DUBAI: Yemeni Prime Minister Maeen Abdulmalik Saeed slammed the Houthis on Monday for preventing UN experts from accessing a decaying Yemeni oil tanker that could explode in the Red Sea.
The FSO Safer, a 45-year-old supertanker loaded with more than one million barrels of crude oil has been caught between the warring sides since the start of the conflict and left to decay.
Officials warn that the Safer could hemorrhage its cargo into the sea at any time, with devastating consequences for nature and the people of Yemen.
Yemen’s government says the Safer is in a “bad and deteriorating” condition.
Saeed warned of the potentially catastrophic risks caused by the Houthis actions that could lead to a major oil spill.
The Safer fell under the control of Yemen's Iranian-allied Houthis in 2015. Since then the majority of the crew of the state-owned tanker had left and access has been barred by the Houthis.
Without routine maintenance to prevent corrosion over the last five years, the supertanker is starting to fall apart.
The Yemeni prime minister also claimed that the Houthis plundered the revenues of the central bank in Hodeidah. This came during a meeting with the UK Ambassador to Yemen Michael Aron, where the discussion included the ongoing efforts to implement the Riyadh Agreement signed in November last year between the Southern Transitional Council and the Yemeni government.
Meanwhile, Information Minister Muammar Al-Iryani warned of the repercussions of the Houthis false creation of an oil derivatives crisis in areas under their control.
The Minister of Information said in a press statement: ”A number of recently circulated video clips documented hundreds of oil derivatives held in one of the security points of the Houthi militia, while millions of citizens in the capital Sana'a and militia-controlled areas suffer from the lack of oil derivatives.
Iryani claimed that this has caused for 20 liters of petroleum to be sold for 25,000 Yemeni riyals (almost $100) in the black market.

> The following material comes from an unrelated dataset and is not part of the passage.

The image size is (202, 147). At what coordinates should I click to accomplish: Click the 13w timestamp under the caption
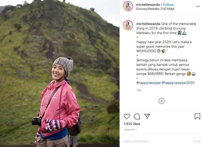[x=139, y=90]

“The fabrication of the oil derivatives crisis by Iran's mercenaries (the Houthis) aims to blackmail the international community for political gains, plundering the savings of citizens in their areas of control, and reviving the black market,” he added.
Al-Iryani called on the international community and the United Nations to stop these Houthi practices that create impoverishment and starvation of civilians in Sanaa and areas under their control, and to pressure the militia to allow the flow of food supplies and oil derivatives.